**PROMPT 1**
List every topic given under "Today's Topics" in the workshop passage below.

**DOCUMENT PASSAGE**
By the end of our workshop today, we hope you'll understand what the pandas library is and be able to work with pandas data structures like a `Series` and a `DataFrame`.

## Today's Topics
- What is pandas, and how does it relate to Python?
- Importing and using pandas
- How to read data into pandas
- Common pandas data structures (`Series` and `DataFrame`)
- Referencing data in a `DataFrame`
- How to write data from pandas

## Questions during the workshop

Please feel free to ask questions throughout the workshop.

We have a second instructor who will available during the workshop. They will answer as able, and will collect questions with answers that might help everyone to be answered at the end of the workshop.

The open lab time is when you will be able to ask more questions and work together on the exercises.

### Using Jupyter Notebooks and Google Colaboratory

Jupyter notebooks are a way to write and run Python code in an interactive way. They're quickly becoming a standard way of putting together data, code, and written explanations or visualizations into a single document and sharing that. There are a lot of ways that you can run Jupyter notebooks, including just locally on your computer, but we've decided to use Google's Colaboratory notebook platform for this workshop.  Colaboratory is “a Google research project created to help disseminate machine learning education and research.”  If you would like to know more about Colaboratory in general, you can visit the [Welcome Notebook](https://colab.research.google.com/notebooks/welcome.ipynb).

Using the Google Colaboratory platform allows us to focus on learning and writing Python in the workshop rather than on setting up Python, which can sometimes take a bit of extra work depending on platforms, operating systems, and other installed applications. If you'd like to install a Python distribution locally, though, we're happy to help. Feel free to [get help from our graduate consultants](https://www.lib.ncsu.edu/dxl) or [schedule an appointment with Libraries staff](https://go.ncsu.edu/dvs-request).

## Guided Instruction
This week we're introducing the Pandas library for Python and working on importing, viewing, and referencing the data.

In this section, we will work through examples using data from the [Museum of Modern Art (MoMA) research dataset](https://github.com/MuseumofModernArt/collection) containing records of all of the works that have been cataloged in the database of the MoMA collection.

> "The Museum’s website features 89,695 artworks from 26,494 artists. This research dataset contains 138,151 records, representing all of the works that have been accessioned into MoMA’s collection and cataloged in our database. It includes basic metadata for each work, including title, artist, date made, medium, dimensions, and date acquired by the Museum. Some of these records have incomplete information and are noted as “not Curator Approved." - [MoMA Github repository for collection data](https://github.com/MuseumofModernArt/collection)

**PROMPT 2**
Render the part of the listing below that opens with the line containing "Task: Switch to the History tab" and closes with the line containing "Looking at the screenshot, I should pos(257,86)." as a Markdown table with the columns n and Line, skipping blank lines.

**DATA PROVIDED**
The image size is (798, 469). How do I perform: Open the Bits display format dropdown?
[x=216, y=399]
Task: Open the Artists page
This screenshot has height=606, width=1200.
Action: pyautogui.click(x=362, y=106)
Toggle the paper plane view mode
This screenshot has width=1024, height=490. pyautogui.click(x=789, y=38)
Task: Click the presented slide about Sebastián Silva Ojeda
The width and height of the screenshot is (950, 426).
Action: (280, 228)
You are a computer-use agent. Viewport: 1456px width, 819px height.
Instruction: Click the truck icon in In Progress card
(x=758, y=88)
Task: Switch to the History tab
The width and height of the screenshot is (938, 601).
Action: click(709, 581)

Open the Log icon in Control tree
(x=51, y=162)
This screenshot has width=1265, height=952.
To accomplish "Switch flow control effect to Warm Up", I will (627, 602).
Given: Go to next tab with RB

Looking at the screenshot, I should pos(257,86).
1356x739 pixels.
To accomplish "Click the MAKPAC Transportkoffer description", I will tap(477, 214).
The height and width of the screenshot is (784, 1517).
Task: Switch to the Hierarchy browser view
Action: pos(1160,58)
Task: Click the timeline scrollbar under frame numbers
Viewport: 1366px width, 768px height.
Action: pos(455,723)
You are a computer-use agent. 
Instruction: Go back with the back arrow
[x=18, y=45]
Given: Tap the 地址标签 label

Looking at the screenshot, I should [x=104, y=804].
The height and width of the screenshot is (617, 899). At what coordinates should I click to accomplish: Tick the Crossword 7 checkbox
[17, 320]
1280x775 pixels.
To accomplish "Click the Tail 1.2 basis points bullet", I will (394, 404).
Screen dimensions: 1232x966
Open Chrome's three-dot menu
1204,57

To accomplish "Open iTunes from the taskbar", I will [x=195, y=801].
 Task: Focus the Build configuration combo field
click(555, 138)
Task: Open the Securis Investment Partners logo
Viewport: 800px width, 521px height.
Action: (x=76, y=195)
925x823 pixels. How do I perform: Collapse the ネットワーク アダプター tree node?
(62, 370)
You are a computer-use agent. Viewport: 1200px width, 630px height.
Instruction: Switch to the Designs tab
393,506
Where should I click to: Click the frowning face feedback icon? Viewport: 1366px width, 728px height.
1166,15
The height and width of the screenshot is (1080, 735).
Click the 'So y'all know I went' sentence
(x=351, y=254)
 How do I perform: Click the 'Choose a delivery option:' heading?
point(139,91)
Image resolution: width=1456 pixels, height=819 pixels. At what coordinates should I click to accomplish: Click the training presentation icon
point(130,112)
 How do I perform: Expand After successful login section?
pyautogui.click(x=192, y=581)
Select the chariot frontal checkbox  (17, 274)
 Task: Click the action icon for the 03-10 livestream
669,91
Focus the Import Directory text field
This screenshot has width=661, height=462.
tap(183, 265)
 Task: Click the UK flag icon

**WRITTEN ANSWER 1**
- What is pandas, and how does it relate to Python?
- Importing and using pandas
- How to read data into pandas
- Common pandas data structures (`Series` and `DataFrame`)
- Referencing data in a `DataFrame`
- How to write data from pandas

**WRITTEN ANSWER 2**
| n | Line |
|---|---|
| 1 | Task: Switch to the History tab |
| 2 | The width and height of the screenshot is (938, 601). |
| 3 | Action: click(709, 581) |
| 4 | Open the Log icon in Control tree |
| 5 | (x=51, y=162) |
| 6 | This screenshot has width=1265, height=952. |
| 7 | To accomplish "Switch flow control effect to Warm Up", I will (627, 602). |
| 8 | Given: Go to next tab with RB |
| 9 | Looking at the screenshot, I should pos(257,86). |